Presque deux heures plus tard et à la surprise générale, alors qu’Eriksen est de nouveau conscient mais hospitalisé d’urgence, le match s’apprête à reprendre. A cours d’une rencontre que l’on imagine impossible à disputer, les Danois s’inclinent 0-1 face à la Finlande. Le capitaine Simon Kjær en est le symbole : remplacé à la 63ème minute de jeu, il ne s’estime plus capable de jouer dans ces conditions. Sur le rectangle vert, le Danemark a proposé un jeu séduisant avant le tragique évènement. Avec plus de dix frappes réalisées en une mi-temps et de nombreuses occasions dangereuses sur les cages de Lukas Hradecky, ils ont dominé leur adversaire du jour de la tête et des épaules. Sur leur seul tir du match, les Finlandais prennent les trois points grâce à Joel Pohjanpalo. On n’imagine alors difficilement comment les joueurs vont pouvoir se relever d’une situation si particulière.

Un visage métamorphosé face aux Diables Rouges

Cinq jours après la Finlande, le Danemark retrouve le Parken Stadium de Copenhague, autorisé à recevoir 10 000 spectateurs de plus pour la rencontre contre la Belgique, ce qui élève sa capacité totale à 23 500 places. Pour ce match, il est bien plus simple de parler football, même s’il est logique que les joueurs restent choqués par l’arrêt cardiaque de leur coéquipier. Mais à la surprise de tous, les hommes de Kasper Hjulmand arrivent sur la pelouse comme des lions affamés. Leur première période est celle d’une nation qui viserait la victoire finale dans la compétition. Face à l’une des meilleures équipes de cet Euro 2020, Thomas Delaney et ses coéquipiers montrent un visage des plus séduisants.

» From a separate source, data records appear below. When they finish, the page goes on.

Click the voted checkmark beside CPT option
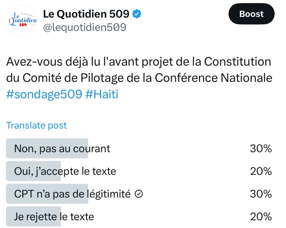Screen dimensions: 286x228 click(x=139, y=194)
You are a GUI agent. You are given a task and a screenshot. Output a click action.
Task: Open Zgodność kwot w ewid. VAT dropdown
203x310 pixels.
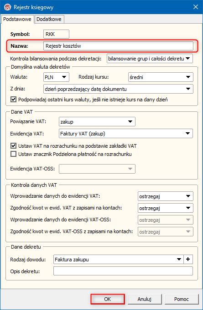tap(166, 208)
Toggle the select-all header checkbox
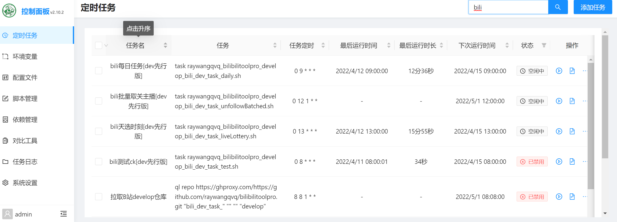The width and height of the screenshot is (617, 222). pos(99,45)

La Belgique ne parvient pas à tenir le ballon plus de trente secondes, les Diables Rouges sont étouffés par le pressing du 3-4-3 danois. Dans un schéma de jeu similaire, les Belges voient leurs pistons contraints à défendre alors que ceux des rouges et blancs éblouissent la rencontre de leur talent offensif. Pour les citer, Daniel Wass et Joakim Mæhle réalisent une performance de rang international. Surtout le second, le latéral droit de l’Atalanta, positionné piston gauche, a été le pire cauchemar de Thomas Meunier et Dries Mertens, incapables de stopper les vagues incessantes de l’ancien de Genk. Les Danois avaient su concrétiser cette domination au bout de seulement 100 secondes de jeu, mais n’ont pas su aggraver le score et retrouvent les vestiaires avec le plus petit des avantages. Durant cette première période, les Belges n’auront tenté leur chance qu’une fois, sans jamais réussir à mettre en place leur jeu.

Au coup de sifflet de la deuxième mi-temps, le match n’est plus le même. Les coéquipiers de Youri Tielemans ont retrouvé des couleurs, bien aidés par l’entrée de Kévin De Bruyne. Le mancunien délivre une passe décisive et inscrit un but d’une frappe sèche à l’entrée de la surface, permettant à son pays de l’emporter 1-2 au bout des 90 minutes de jeu. Les Danois ont été contraints de subir face à une équipe meilleure qu’elle. Mais cette première période reste dans les esprits : ces joueurs ont la capacité de pratiquer un football de haut niveau.

La délivrance après 270 minutes

0 point en 2 rencontres, c’est le triste bilan qu’affiche le Danemark de Kasper Hjulmand à l’aube d’affronter la Russie. Pourtant, grâce aux résultats adverses, ils sont favoris pour se qualifier au sein de ce groupe B. En cas de victoire et si la Finlande s’incline contre la Belgique, leur aventure continuera. Conscients de l’enjeu et de nouveau devant un Parken Stadium en fusion, les joueurs vont livrer une performance à la hauteur des attentes. Dans leur 3-4-3 habituel et de nouveau face à ce même schéma instauré par la Russie, les Danois ont du mal à concrétiser une possession de balle très élevée mais trop stérile.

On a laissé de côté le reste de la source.